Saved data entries
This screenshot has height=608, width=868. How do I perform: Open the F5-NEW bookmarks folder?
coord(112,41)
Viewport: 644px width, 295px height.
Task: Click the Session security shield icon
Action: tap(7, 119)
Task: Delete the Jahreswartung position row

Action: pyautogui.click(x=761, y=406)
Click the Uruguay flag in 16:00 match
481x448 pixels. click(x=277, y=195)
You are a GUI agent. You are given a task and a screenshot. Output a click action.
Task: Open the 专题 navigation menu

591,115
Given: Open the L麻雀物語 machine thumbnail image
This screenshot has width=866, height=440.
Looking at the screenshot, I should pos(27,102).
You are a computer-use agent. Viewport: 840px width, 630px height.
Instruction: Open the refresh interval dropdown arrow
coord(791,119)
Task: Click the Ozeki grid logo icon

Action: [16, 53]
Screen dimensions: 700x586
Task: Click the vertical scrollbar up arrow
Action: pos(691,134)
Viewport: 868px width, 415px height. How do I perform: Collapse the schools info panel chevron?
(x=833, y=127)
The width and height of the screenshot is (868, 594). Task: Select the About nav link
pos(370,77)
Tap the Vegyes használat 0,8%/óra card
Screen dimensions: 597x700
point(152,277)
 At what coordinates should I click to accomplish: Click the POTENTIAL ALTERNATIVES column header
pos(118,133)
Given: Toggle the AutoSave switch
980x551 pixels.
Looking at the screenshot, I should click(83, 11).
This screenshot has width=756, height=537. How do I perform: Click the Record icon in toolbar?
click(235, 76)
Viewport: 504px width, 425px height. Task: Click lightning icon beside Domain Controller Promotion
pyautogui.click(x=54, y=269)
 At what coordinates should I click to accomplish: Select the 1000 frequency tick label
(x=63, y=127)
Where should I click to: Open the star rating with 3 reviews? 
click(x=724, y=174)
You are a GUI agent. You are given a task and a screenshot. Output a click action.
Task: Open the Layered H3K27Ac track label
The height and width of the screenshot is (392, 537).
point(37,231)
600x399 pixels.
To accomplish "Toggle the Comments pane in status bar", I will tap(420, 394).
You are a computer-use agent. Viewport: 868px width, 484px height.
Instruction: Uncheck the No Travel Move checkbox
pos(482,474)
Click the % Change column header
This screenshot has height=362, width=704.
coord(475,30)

- [WORK TO COMPLETE]
Look back at the entries above. Retype the line with "Where should I", the line with "600x399 pixels.", and all lines in between.

- [YOUR RESPONSE]
Where should I click to: Open the star rating with 3 reviews? 
click(x=724, y=174)
You are a GUI agent. You are given a task and a screenshot. Output a click action.
Task: Open the Layered H3K27Ac track label
The height and width of the screenshot is (392, 537).
point(37,231)
600x399 pixels.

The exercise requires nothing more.